[Stored records]
<<<<
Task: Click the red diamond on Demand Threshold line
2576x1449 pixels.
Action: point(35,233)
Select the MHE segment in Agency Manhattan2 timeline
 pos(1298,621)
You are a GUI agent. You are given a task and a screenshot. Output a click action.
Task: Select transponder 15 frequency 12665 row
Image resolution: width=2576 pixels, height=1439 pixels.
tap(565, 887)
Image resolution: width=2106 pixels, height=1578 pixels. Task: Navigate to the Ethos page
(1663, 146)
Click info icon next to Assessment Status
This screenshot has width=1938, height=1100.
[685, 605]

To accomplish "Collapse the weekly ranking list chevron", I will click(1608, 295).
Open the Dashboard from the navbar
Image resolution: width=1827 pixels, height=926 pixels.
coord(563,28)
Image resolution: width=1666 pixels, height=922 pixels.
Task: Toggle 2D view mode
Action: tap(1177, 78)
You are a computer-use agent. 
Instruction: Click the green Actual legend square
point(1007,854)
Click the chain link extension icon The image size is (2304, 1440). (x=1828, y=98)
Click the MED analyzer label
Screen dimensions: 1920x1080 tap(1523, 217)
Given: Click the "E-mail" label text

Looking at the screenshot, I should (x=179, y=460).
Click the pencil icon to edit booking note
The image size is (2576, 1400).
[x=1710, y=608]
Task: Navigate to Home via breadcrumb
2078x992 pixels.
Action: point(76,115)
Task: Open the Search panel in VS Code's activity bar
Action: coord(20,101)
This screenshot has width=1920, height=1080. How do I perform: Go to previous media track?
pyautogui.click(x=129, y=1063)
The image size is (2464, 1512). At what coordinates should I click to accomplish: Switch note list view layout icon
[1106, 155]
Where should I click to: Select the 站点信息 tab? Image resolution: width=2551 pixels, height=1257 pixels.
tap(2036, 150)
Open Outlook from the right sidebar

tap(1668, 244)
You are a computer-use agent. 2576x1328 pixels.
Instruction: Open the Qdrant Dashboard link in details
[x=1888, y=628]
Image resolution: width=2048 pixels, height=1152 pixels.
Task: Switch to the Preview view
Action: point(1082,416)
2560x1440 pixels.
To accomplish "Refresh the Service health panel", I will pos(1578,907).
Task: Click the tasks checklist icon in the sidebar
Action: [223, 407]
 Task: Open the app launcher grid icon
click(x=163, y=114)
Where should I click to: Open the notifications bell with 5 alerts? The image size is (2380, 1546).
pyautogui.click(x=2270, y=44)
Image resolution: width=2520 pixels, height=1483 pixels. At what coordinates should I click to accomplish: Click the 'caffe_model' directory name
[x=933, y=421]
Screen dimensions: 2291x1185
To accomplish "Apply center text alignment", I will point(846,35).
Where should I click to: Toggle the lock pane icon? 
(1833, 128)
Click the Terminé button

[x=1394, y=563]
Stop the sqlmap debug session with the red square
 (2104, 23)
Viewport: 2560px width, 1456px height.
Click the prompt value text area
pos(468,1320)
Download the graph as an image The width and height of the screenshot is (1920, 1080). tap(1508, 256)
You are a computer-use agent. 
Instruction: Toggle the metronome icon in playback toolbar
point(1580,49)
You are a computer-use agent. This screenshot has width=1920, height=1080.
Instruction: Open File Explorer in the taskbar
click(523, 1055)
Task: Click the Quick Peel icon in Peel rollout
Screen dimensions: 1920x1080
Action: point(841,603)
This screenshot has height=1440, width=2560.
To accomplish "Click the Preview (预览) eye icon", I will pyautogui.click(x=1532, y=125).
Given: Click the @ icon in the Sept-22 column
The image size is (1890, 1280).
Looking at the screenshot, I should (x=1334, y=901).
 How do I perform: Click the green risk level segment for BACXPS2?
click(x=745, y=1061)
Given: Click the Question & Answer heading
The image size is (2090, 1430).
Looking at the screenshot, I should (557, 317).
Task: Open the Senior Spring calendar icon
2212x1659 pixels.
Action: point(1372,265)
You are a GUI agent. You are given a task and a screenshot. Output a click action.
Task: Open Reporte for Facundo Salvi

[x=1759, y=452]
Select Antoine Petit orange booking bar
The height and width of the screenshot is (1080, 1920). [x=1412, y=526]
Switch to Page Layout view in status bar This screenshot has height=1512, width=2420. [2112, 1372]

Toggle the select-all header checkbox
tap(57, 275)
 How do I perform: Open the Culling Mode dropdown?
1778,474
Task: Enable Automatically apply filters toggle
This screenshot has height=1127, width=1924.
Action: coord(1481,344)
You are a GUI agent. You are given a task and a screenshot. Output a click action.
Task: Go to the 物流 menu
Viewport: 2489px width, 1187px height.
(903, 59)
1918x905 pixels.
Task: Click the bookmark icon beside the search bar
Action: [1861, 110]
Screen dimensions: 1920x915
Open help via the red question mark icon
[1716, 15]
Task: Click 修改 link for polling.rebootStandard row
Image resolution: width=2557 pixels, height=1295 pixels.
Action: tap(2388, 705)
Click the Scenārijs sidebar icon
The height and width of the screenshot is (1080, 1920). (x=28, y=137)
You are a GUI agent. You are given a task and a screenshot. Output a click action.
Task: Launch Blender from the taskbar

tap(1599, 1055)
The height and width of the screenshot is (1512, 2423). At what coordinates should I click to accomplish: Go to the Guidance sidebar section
>>>>
Try it. Could you give the data above again, exact in every line?

Solution.
Task: Click the red diamond on Demand Threshold line
2576x1449 pixels.
Action: point(35,233)
Select the MHE segment in Agency Manhattan2 timeline
 pos(1298,621)
You are a GUI agent. You are given a task and a screenshot. Output a click action.
Task: Select transponder 15 frequency 12665 row
Image resolution: width=2576 pixels, height=1439 pixels.
tap(565, 887)
Image resolution: width=2106 pixels, height=1578 pixels. Task: Navigate to the Ethos page
(1663, 146)
Click info icon next to Assessment Status
This screenshot has width=1938, height=1100.
[685, 605]

To accomplish "Collapse the weekly ranking list chevron", I will click(1608, 295).
Open the Dashboard from the navbar
Image resolution: width=1827 pixels, height=926 pixels.
coord(563,28)
Image resolution: width=1666 pixels, height=922 pixels.
Task: Toggle 2D view mode
Action: tap(1177, 78)
You are a computer-use agent. 
Instruction: Click the green Actual legend square
point(1007,854)
Click the chain link extension icon The image size is (2304, 1440). (x=1828, y=98)
Click the MED analyzer label
Screen dimensions: 1920x1080 tap(1523, 217)
Given: Click the "E-mail" label text

Looking at the screenshot, I should (x=179, y=460).
Click the pencil icon to edit booking note
The image size is (2576, 1400).
[x=1710, y=608]
Task: Navigate to Home via breadcrumb
2078x992 pixels.
Action: point(76,115)
Task: Open the Search panel in VS Code's activity bar
Action: coord(20,101)
This screenshot has width=1920, height=1080. How do I perform: Go to previous media track?
pyautogui.click(x=129, y=1063)
The image size is (2464, 1512). At what coordinates should I click to accomplish: Switch note list view layout icon
[1106, 155]
Where should I click to: Select the 站点信息 tab? Image resolution: width=2551 pixels, height=1257 pixels.
tap(2036, 150)
Open Outlook from the right sidebar

tap(1668, 244)
You are a computer-use agent. 2576x1328 pixels.
Instruction: Open the Qdrant Dashboard link in details
[x=1888, y=628]
Image resolution: width=2048 pixels, height=1152 pixels.
Task: Switch to the Preview view
Action: point(1082,416)
2560x1440 pixels.
To accomplish "Refresh the Service health panel", I will pos(1578,907).
Task: Click the tasks checklist icon in the sidebar
Action: [223, 407]
 Task: Open the app launcher grid icon
click(x=163, y=114)
Where should I click to: Open the notifications bell with 5 alerts? The image size is (2380, 1546).
pyautogui.click(x=2270, y=44)
Image resolution: width=2520 pixels, height=1483 pixels. At what coordinates should I click to accomplish: Click the 'caffe_model' directory name
[x=933, y=421]
Screen dimensions: 2291x1185
To accomplish "Apply center text alignment", I will point(846,35).
Where should I click to: Toggle the lock pane icon? 
(1833, 128)
Click the Terminé button

[x=1394, y=563]
Stop the sqlmap debug session with the red square
 (2104, 23)
Viewport: 2560px width, 1456px height.
Click the prompt value text area
pos(468,1320)
Download the graph as an image The width and height of the screenshot is (1920, 1080). tap(1508, 256)
You are a computer-use agent. 
Instruction: Toggle the metronome icon in playback toolbar
point(1580,49)
You are a computer-use agent. This screenshot has width=1920, height=1080.
Instruction: Open File Explorer in the taskbar
click(523, 1055)
Task: Click the Quick Peel icon in Peel rollout
Screen dimensions: 1920x1080
Action: point(841,603)
This screenshot has height=1440, width=2560.
To accomplish "Click the Preview (预览) eye icon", I will pyautogui.click(x=1532, y=125).
Given: Click the @ icon in the Sept-22 column
The image size is (1890, 1280).
Looking at the screenshot, I should (x=1334, y=901).
 How do I perform: Click the green risk level segment for BACXPS2?
click(x=745, y=1061)
Given: Click the Question & Answer heading
The image size is (2090, 1430).
Looking at the screenshot, I should (557, 317).
Task: Open the Senior Spring calendar icon
2212x1659 pixels.
Action: point(1372,265)
You are a GUI agent. You are given a task and a screenshot. Output a click action.
Task: Open Reporte for Facundo Salvi

[x=1759, y=452]
Select Antoine Petit orange booking bar
The height and width of the screenshot is (1080, 1920). [x=1412, y=526]
Switch to Page Layout view in status bar This screenshot has height=1512, width=2420. [2112, 1372]

Toggle the select-all header checkbox
tap(57, 275)
 How do I perform: Open the Culling Mode dropdown?
1778,474
Task: Enable Automatically apply filters toggle
This screenshot has height=1127, width=1924.
Action: coord(1481,344)
You are a GUI agent. You are given a task and a screenshot. Output a click action.
Task: Go to the 物流 menu
Viewport: 2489px width, 1187px height.
(903, 59)
1918x905 pixels.
Task: Click the bookmark icon beside the search bar
Action: [1861, 110]
Screen dimensions: 1920x915
Open help via the red question mark icon
[1716, 15]
Task: Click 修改 link for polling.rebootStandard row
Image resolution: width=2557 pixels, height=1295 pixels.
Action: tap(2388, 705)
Click the Scenārijs sidebar icon
The height and width of the screenshot is (1080, 1920). (x=28, y=137)
You are a GUI agent. You are given a task and a screenshot. Output a click action.
Task: Launch Blender from the taskbar

tap(1599, 1055)
The height and width of the screenshot is (1512, 2423). At what coordinates should I click to accomplish: Go to the Guidance sidebar section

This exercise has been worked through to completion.